For a certain generation, he will always be the quick-witted, adroit cardshark Bret Maverick in Maverick. His slick, snide persona left a major impact, even after he walked at the end of the third season (the show ran for another two years).
For others, he remains the laid back beach bum private dick Jim Rockford, a problem-plagued PI whose questionable abilities were quelled by his flashy (?) fashion sense, beachside mobile home office/residence, street savvy, and complicated backstory (he served time in prison on a wrongful conviction). Audiences loved this Maverick-like update (co-producer Roy Huggins was responsible for both shows) and it set a standard for which actor James Garner would be both grateful and a bit glum.
The Rockford Files was so successful, in fact, that its theme song became a Top 40 hit and the actor felt he had been stereotyped as a middle-aged, down to earth slacker. He would revisit both characters (for financial reasons) throughout the rest of his career.
But there was more to Garner (who passed away last week at the age of 86) than two iconic TV roles. He grew up James Bumgarner in Norman, Oklahoma, the youngest of three boys. After his mother died when he was five, his father remarried, and his stepmother was horribly abusive. After an attempt at the Merchant Marines, he moved to LA and began modeling. He served in Korea, received the Purple Heart for his wounds, and returned to civilian life to try his hand at acting.

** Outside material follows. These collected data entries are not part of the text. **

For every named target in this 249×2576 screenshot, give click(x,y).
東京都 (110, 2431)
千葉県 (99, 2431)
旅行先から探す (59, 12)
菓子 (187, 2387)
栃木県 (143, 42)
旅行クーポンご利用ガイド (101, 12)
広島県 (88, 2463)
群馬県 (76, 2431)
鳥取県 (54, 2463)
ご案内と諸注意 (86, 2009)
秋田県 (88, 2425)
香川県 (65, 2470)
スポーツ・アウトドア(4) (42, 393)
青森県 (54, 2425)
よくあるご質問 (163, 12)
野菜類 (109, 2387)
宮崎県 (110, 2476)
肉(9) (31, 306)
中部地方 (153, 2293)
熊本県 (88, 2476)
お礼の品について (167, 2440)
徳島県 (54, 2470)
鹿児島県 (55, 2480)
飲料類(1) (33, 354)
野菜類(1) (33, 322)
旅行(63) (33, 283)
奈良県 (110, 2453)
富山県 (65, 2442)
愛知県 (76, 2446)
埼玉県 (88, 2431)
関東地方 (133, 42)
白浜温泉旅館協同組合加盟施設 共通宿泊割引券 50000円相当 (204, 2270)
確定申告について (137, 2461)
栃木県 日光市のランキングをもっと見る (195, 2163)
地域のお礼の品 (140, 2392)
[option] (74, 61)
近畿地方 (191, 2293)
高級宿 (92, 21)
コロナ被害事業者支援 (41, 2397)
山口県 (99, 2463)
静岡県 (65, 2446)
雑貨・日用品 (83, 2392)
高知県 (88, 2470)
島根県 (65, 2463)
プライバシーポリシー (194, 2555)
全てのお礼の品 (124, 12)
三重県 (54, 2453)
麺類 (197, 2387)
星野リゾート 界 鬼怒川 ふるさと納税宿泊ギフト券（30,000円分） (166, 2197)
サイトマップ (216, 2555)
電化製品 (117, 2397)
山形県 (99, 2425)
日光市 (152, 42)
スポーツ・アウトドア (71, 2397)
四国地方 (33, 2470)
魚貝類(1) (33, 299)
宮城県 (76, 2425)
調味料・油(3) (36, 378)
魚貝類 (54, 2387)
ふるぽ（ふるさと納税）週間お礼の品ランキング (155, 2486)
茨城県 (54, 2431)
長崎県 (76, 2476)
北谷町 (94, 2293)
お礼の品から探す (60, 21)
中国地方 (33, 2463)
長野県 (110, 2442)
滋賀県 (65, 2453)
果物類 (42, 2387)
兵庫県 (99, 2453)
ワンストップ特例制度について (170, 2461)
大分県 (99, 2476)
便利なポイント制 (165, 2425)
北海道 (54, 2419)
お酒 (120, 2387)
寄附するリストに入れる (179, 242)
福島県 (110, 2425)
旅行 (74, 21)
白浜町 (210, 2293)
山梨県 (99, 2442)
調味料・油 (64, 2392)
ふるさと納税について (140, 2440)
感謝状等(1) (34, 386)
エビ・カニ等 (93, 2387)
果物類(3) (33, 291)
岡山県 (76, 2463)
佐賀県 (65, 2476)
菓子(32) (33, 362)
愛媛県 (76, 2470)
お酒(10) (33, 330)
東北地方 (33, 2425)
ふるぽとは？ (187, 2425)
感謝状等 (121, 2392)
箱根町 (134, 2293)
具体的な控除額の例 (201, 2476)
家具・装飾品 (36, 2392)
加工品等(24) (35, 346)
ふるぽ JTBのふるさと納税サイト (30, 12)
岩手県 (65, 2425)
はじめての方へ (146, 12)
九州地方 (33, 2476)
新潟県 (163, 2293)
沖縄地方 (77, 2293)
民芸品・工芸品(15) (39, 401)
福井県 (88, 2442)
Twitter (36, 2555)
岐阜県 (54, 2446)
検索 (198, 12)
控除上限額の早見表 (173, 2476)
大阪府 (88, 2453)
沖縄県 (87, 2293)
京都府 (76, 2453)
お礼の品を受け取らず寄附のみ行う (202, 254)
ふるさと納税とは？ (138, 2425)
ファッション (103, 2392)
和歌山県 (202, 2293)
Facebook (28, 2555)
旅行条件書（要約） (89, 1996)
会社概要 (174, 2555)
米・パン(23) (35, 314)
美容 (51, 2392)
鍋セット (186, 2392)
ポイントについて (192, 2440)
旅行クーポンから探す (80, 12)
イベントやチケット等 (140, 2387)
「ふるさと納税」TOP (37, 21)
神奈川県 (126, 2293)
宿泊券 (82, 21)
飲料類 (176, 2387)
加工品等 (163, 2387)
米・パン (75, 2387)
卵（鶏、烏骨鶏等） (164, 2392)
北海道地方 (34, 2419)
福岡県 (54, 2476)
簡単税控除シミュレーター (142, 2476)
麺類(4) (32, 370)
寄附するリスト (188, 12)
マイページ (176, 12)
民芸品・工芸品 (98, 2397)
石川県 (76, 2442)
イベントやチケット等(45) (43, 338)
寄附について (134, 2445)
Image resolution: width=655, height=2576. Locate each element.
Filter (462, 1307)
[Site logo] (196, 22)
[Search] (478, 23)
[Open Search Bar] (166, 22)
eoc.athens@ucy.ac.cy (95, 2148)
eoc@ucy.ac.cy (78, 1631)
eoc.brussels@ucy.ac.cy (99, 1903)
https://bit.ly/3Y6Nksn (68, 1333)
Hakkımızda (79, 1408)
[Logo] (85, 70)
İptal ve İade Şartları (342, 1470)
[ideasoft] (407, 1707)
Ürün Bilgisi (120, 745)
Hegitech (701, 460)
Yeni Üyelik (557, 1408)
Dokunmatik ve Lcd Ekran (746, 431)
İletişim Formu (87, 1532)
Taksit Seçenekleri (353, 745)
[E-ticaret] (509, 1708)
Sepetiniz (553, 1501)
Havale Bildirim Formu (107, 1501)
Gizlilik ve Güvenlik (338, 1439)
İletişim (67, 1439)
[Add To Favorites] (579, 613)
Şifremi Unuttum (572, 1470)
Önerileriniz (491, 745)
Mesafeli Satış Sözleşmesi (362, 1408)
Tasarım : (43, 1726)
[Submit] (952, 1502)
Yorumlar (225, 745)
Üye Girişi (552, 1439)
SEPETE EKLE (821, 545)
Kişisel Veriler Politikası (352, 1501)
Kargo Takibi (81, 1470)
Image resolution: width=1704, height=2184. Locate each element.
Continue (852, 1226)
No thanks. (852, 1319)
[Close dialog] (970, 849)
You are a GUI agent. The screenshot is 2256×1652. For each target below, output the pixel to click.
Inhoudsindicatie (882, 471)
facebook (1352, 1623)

He landed work in commercials and was soon playing minor roles in films. Maverick would be his big break, but he worked steadily in films throughout the '60, '70s and '80s. In fact, his movie work remains one of the most under appreciated aspects of his career. In lieu of an obituary, here are our picks for his ten best performances. They range from comedy to drama, Westerns to war efforts. One thing was constant, however. Garner was great in all of them, beginning with this melodrama disguised as an intriguing cinematic experiment:
By including real life racing footage and cameos from famous Formula One racers, this movie made a significant impression on 1966 audiences. Perhaps even more impressive, however, was the use of 70mm Cinerama in some locations (a process which offered three separate 35mm prints synced up to run simultaneously). Garner is great as the American looking for a comeback -- and bedding the disgruntled wife of one of his rivals -- though he is often overshadowed by the triptych nature of John Frankenheimer's storytelling. Yet it says something about our star that he can make a major impact among all the RPMs and screening stuntwork.
There was a time, during the late '50s and early '60s, when Garner was partnered up with Doris Day. Together, they created ongoing roles that we now think of as a "RomCom given", i.e., a slick and smart hunk who can't see the fetching female forest for the stuck in the same old male chauvinist mode trees. In the case of this hilarious movie (written by Carl Reiner and Larry Gelbart) she is a housewife who becomes a TV commercial pitchwoman. He's the successful doctor who wants his little woman "back in the kitchen". Considering how dated (and hateful) his character can be, Garner still manages to give his befuddled hubby an appealing side.
Reunited with Julie Andrews (his co-star in The Americanization of Emily), Garner is the mobster and club owner, King Marchand. In Paris looking for possible acts, he stumbles across a Polish female impersonator and is immediately smitten. Of course, it's Andrews. Of course, Marchand can't have his sexuality questioned. Of course, things end up in a hilarious last act filled with Blake Edwards' patented big screen slapstick and farce. While Garner's character is proven "right" in the end (he didn't fall for a man, after all), the sequences where it's suggested that his character may be gay are some of the best, most subtle comedic acting he ever committed to film.